In short, you are killing 2 different processes in your test cases, and comparing apples to oranges.
root 27979 27977 0 03:33 pts/0 00:00:00 -bash <-- CTRL-C is interpreted by shell
root 28001 27999 0 03:33 pts/1 00:00:00 -bash
root 28078 27979 0 03:49 pts/0 00:00:00 /bin/bash ./foo.sh
root 28079 28078 0 03:49 pts/0 00:00:00 sleep 100 <-- this is what you should try killing

Who does the daemonizing?

There are various tricks to daemonize a linux process, i.e. to make a command running after the terminal is closed.
nohup is used for this purpose, and fork()/setsid() combination can be used in a C program to make itself a daemon process.
The above was my knowledge about linux daemon, but today I noticed that exiting the terminal doesn't really terminate processes started with & at the end of the command.
$ while :; do echo "hi" >> temp.log ; done &
[1] 11108
$ ps -ef | grep 11108
username 11108 11076 83 15:25 pts/0 00:00:05 /bin/sh
username 11116 11076 0 15:25 pts/0 00:00:00 grep 11108
$ exit
(after reconnecting)
$ ps -ef | grep 11108
username 11108 1 91 15:25 pts/0 00:00:17 /bin/sh
username 11130 11540 0 15:25 pts/0 00:00:00 grep 11108
So apparently, the process's PPID changed to 1, meaning that it got daemonized somehow.
This contradicts my knowledge, that & is not enough and one must use nohup or some other tricks to a process 'daemon'.
Does anyone know who is doing this daemonizing?
I'm using a CentOS 6.3 host and putty/cygwin/sshclient produced the same result.
You can daemonize a process if that doesn't respond to SIGHUP signal.
When bash shell is terminated while it is running background tasks, bash shell sends SIGHUP
(hangup signal) to all tasks. However bash won't wait until child processes are completely
terminated.
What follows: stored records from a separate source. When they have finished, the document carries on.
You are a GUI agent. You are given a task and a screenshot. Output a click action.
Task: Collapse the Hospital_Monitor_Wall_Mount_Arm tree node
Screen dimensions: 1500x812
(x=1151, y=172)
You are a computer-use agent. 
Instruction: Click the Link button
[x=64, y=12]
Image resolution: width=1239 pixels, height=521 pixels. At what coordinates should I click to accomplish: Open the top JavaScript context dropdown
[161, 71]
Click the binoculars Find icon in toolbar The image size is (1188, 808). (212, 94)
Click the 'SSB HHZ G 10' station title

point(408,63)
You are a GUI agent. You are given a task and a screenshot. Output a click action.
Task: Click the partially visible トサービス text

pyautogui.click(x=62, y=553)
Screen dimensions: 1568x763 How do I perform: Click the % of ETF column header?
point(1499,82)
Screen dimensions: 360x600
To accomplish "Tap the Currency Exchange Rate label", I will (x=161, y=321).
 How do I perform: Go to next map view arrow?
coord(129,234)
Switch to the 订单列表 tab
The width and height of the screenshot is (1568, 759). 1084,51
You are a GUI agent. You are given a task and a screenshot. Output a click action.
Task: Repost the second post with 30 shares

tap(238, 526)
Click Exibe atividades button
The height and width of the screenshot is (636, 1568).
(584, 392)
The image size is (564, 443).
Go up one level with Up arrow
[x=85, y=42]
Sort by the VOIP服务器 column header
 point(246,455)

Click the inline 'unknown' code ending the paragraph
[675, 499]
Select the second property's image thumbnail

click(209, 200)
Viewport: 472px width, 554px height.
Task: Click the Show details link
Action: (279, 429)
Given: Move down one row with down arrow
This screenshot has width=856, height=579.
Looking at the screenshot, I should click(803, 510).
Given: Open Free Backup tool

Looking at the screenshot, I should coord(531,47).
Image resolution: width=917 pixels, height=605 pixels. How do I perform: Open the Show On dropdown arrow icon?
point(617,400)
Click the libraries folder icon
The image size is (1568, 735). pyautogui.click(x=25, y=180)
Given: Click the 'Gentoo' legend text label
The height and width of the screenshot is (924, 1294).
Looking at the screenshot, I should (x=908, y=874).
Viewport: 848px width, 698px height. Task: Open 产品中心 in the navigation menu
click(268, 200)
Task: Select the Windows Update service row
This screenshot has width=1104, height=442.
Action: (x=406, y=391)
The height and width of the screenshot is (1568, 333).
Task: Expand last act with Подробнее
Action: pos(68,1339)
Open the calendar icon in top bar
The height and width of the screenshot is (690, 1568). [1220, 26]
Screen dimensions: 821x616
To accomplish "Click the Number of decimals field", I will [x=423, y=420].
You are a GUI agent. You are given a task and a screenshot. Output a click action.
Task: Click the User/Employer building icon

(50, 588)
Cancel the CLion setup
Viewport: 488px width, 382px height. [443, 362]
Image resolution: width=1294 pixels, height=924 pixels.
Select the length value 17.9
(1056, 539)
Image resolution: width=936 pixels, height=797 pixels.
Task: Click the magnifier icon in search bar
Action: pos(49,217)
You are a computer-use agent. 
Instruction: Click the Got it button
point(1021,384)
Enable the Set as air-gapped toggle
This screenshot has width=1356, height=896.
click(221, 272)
If child process doesn't respond to SIGHUP signal, that process becomes an orphan
process. (its parent pid is changed to 1 - init process - to prevent becoming a useless zombie process)
Subshell executions basically do not responds to SIGHUP signals, thus your command will still be running after logging out from the first shell.